Investors are constantly searching for the best shares to buy. And with the British economy making headway in recovering from the current inflationary environment, there seems to be plenty of opportunity across the stock market.
Institutional forecasts are becoming more optimistic about avoiding a recession in the UK. However, there’s still some pessimism floating around that a delayed recession will emerge in 2024.
While these fears may be unfounded, it begs the question, what can investors do in case the worst does come to pass? Let’s explore.
What could trigger a UK recession in 2024?
Earlier this month, the Office for National Statistics revealed that CPI inflation in July grew by 6.8%. That’s a solid improvement versus the 7.9% just one month prior. While encouraging, inflation remains too high. And subsequently, I wouldn’t be surprised to see the Bank of England (BoE) continue to hike rates a couple more times in the coming months and quarters.
However, this creates a problem. Higher rates mean debt will continue to get even more expensive, placing much more pressure on the lower and middle classes as well as small- and medium-sized businesses. The latter has already seen a rising number of bankruptcies.

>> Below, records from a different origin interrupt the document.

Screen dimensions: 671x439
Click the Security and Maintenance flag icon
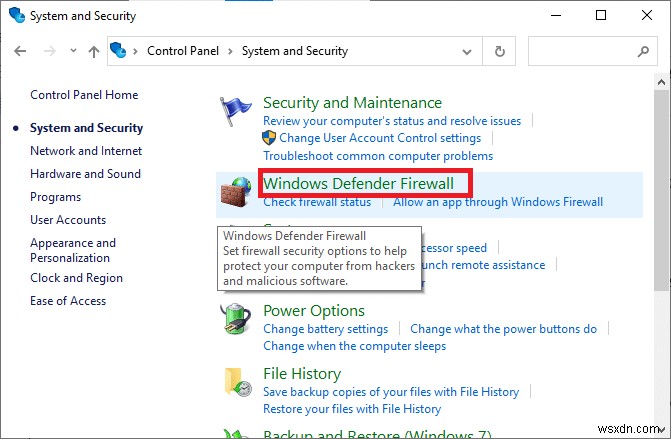[236, 110]
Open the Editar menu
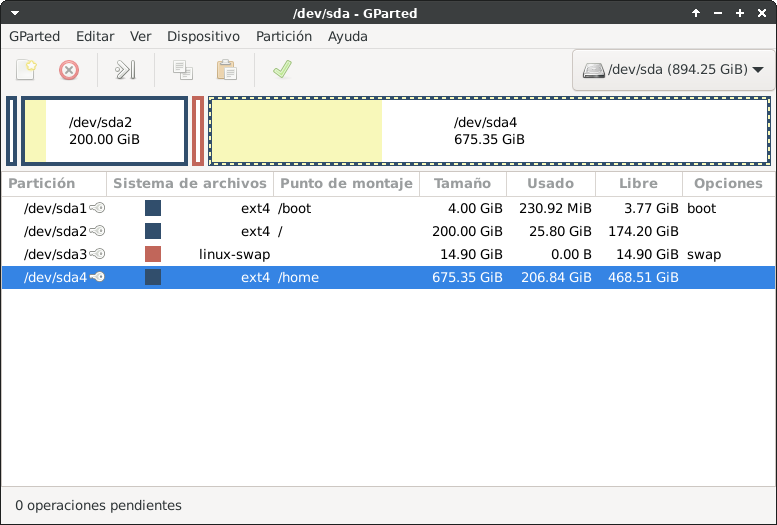777x525 pixels. point(95,36)
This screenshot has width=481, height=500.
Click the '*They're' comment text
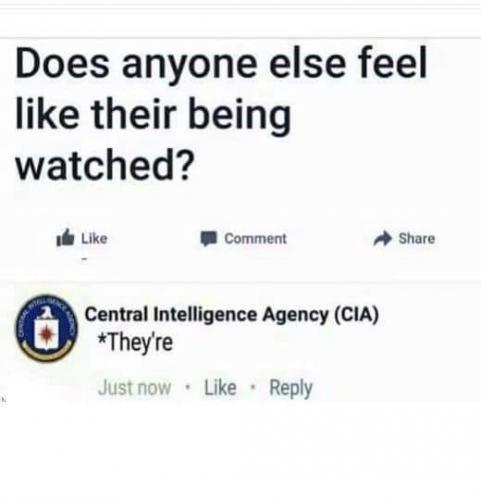[135, 343]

Moreover, a report by The Money Charity revealed in Q1 that more than £734m of credit card debt defaulted. And in the 12 months leading to May this year, total credit card borrowing jumped by nearly 8%. Consequently, the average total household debt now stands at £65,529. This means another 0.25% interest rate hike by the BoE translates into an extra £164 in annual household costs.

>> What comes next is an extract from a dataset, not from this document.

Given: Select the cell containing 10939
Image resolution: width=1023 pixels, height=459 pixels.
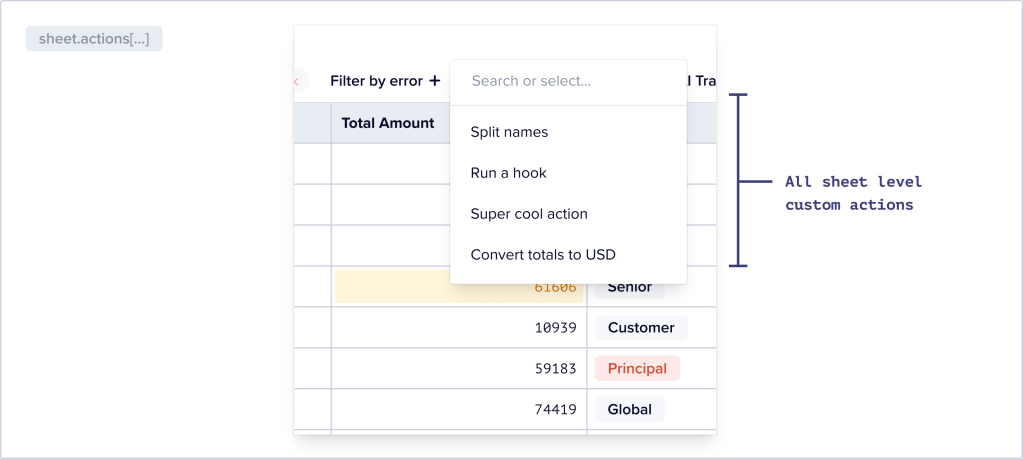Looking at the screenshot, I should (459, 328).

Needless to say, if the number of active consumers continues to fall, a recession may be inevitable.
Preparing for the worst
As gloomy as this perspective is on the British economy, a recession is by no means guaranteed. The BoE is well aware of the risk and is actively working to avoid it. Nevertheless, it doesn’t hurt investors to prepare just in case things turn to custard.
So what can be done?
Diversification is a simple and effective method to manage investment risk in general. However, during economic downturns, ensuring a portfolio contains stocks from defensive industries can drastically reduce volatility. These are companies that households simply can’t live without, even during a recession. Think food, utilities, healthcare, etc.

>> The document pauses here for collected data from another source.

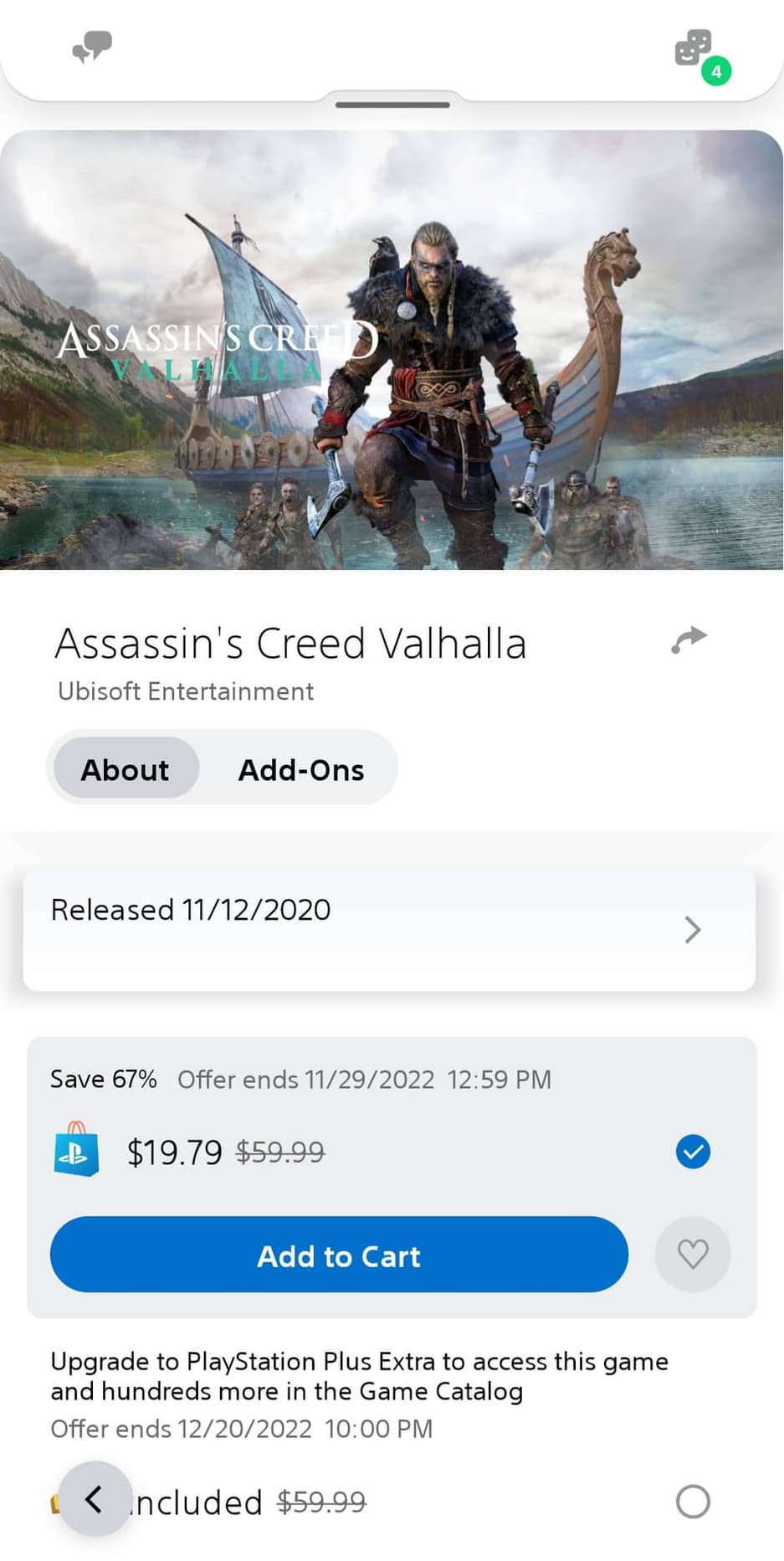Screen dimensions: 784x1561
Task: Switch to the Add-Ons tab
Action: click(x=301, y=769)
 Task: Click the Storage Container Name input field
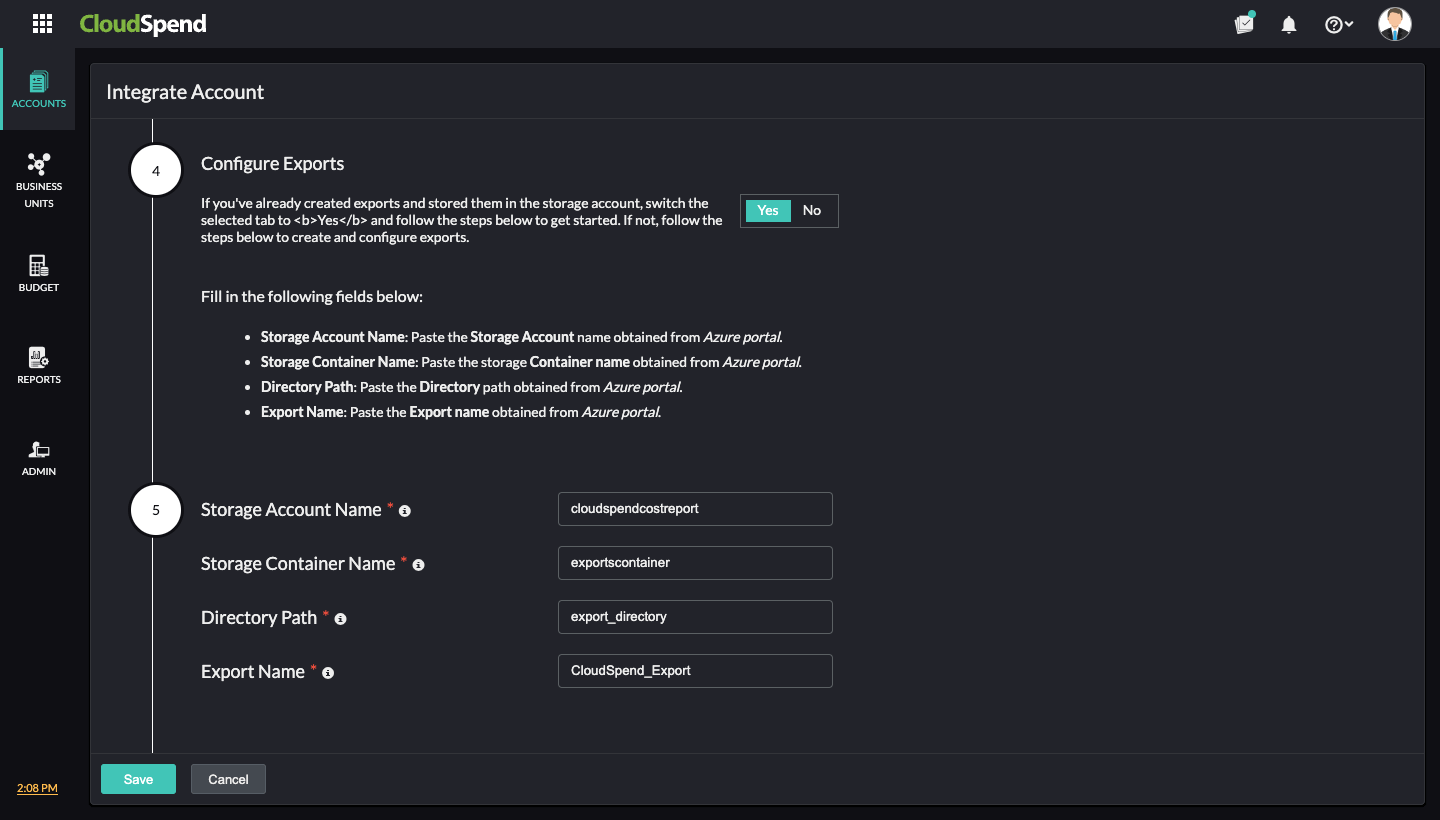[695, 563]
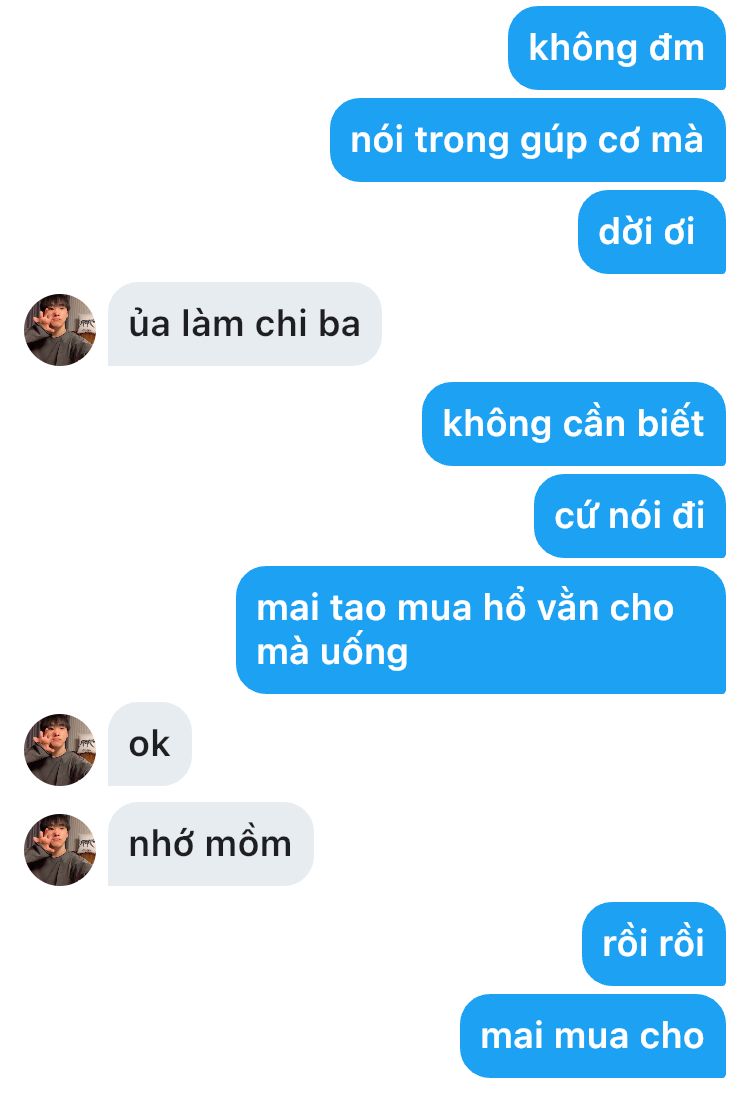Click the "không cần biết" message

point(574,424)
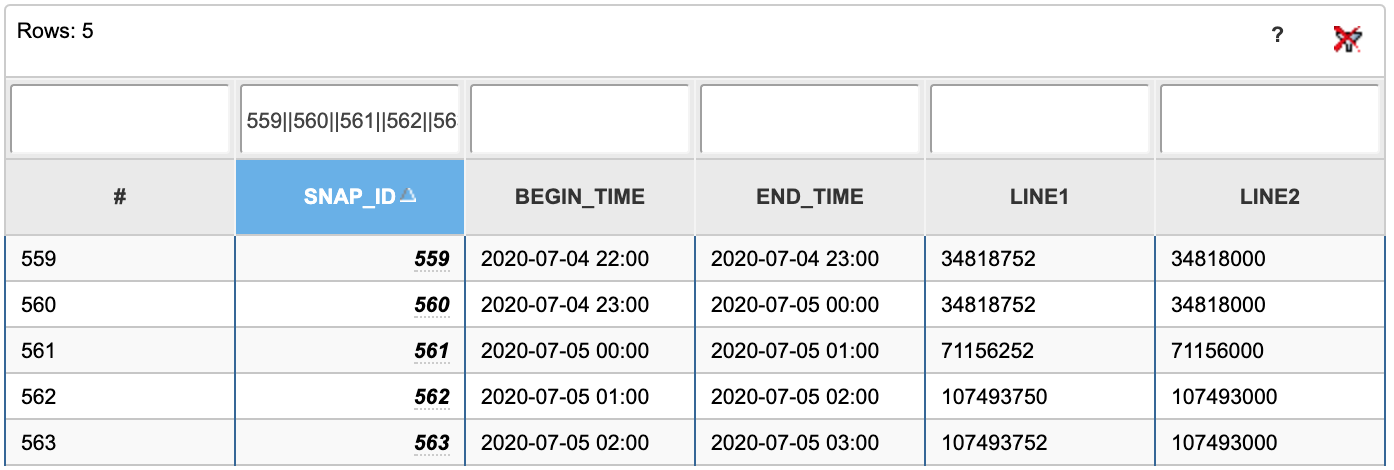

While defensive stocks can be a source of stability, even they can be caught in the panic-selling crossfire when things go pear-shaped. That’s why employing a pound-cost-averaging strategy can also be a prudent move.
Instead of investing money in one giant lump sum, investors can spread it over several months. That way, if panic ensues, there will be money available to snatch up more shares at an even better price. And since many of these defensive stocks like to pay dividends, such bargains can also translate into a higher yield.